TASK INSTRUCTIONS: This exercise calls for the line with "About Us (419, 71)", the line with "Industry news (728, 2399)", and all lines between them in the material below, output exactly and with no other lines.

### DATASET RECORDS ###

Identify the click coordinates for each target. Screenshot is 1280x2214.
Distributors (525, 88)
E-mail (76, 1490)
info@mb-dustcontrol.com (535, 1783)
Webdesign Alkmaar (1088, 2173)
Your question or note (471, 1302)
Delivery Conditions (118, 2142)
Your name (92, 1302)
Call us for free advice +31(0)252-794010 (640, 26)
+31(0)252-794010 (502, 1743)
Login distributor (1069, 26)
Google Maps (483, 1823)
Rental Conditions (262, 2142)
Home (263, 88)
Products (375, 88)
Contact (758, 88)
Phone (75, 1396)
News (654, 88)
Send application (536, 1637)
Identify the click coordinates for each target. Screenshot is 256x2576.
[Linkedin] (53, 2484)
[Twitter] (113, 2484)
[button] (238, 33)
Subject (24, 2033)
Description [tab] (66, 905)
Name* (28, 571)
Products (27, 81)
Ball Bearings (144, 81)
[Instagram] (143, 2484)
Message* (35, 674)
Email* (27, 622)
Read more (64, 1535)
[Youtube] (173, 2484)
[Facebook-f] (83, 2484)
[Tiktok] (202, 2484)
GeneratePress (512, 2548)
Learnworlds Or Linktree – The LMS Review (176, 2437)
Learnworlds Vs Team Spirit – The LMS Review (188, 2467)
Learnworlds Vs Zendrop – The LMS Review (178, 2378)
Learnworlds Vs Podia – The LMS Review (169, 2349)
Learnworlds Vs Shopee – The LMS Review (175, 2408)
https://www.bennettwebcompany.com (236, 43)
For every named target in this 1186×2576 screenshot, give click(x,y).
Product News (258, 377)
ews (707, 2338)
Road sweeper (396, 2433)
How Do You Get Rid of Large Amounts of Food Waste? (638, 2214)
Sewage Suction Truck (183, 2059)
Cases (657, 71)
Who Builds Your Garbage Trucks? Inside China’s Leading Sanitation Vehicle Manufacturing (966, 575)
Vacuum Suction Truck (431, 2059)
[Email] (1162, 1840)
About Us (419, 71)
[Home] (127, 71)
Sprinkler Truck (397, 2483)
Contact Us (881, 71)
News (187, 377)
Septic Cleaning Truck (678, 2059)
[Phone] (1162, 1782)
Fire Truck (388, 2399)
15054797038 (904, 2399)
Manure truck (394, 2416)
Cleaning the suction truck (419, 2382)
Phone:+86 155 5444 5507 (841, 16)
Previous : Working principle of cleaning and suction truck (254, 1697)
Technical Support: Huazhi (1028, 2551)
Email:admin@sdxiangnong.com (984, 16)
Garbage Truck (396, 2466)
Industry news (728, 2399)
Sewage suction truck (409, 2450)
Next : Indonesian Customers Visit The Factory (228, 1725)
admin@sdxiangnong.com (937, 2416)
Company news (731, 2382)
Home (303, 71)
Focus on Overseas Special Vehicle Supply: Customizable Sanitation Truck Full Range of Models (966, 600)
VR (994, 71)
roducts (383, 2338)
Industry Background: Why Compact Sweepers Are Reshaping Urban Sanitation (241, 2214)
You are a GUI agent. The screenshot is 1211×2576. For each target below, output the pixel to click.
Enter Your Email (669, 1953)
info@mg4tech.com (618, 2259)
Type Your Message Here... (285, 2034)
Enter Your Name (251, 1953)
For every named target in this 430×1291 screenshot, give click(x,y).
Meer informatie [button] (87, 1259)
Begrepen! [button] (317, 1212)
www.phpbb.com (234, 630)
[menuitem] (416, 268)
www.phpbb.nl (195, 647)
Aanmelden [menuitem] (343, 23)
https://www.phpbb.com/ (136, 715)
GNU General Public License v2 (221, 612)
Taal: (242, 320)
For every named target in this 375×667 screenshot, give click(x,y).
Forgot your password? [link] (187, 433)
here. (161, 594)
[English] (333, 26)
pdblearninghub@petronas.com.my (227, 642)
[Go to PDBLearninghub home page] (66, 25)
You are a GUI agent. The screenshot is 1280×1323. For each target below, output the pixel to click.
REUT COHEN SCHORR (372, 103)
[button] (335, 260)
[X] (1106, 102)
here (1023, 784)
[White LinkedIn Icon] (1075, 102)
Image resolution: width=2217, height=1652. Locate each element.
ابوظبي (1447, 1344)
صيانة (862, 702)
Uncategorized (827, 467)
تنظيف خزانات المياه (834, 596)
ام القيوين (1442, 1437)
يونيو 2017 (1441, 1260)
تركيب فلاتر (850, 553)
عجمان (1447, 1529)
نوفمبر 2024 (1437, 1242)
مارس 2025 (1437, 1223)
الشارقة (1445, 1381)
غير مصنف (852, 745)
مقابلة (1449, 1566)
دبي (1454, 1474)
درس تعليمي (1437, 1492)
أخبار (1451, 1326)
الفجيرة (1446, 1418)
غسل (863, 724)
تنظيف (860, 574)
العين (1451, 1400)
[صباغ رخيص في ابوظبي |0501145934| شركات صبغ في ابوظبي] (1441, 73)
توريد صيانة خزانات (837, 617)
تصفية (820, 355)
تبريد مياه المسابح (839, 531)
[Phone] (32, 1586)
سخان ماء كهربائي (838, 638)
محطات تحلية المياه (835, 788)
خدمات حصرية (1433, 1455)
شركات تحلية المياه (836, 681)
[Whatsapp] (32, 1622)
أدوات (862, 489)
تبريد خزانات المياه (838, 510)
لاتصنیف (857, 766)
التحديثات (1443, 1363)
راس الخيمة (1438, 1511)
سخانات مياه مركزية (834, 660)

###

OUTPUT:
About Us (419, 71)
[Home] (127, 71)
Sprinkler Truck (397, 2483)
Contact Us (881, 71)
News (187, 377)
Septic Cleaning Truck (678, 2059)
[Phone] (1162, 1782)
Fire Truck (388, 2399)
15054797038 (904, 2399)
Manure truck (394, 2416)
Cleaning the suction truck (419, 2382)
Phone:+86 155 5444 5507 (841, 16)
Previous : Working principle of cleaning and suction truck (254, 1697)
Technical Support: Huazhi (1028, 2551)
Email:admin@sdxiangnong.com (984, 16)
Garbage Truck (396, 2466)
Industry news (728, 2399)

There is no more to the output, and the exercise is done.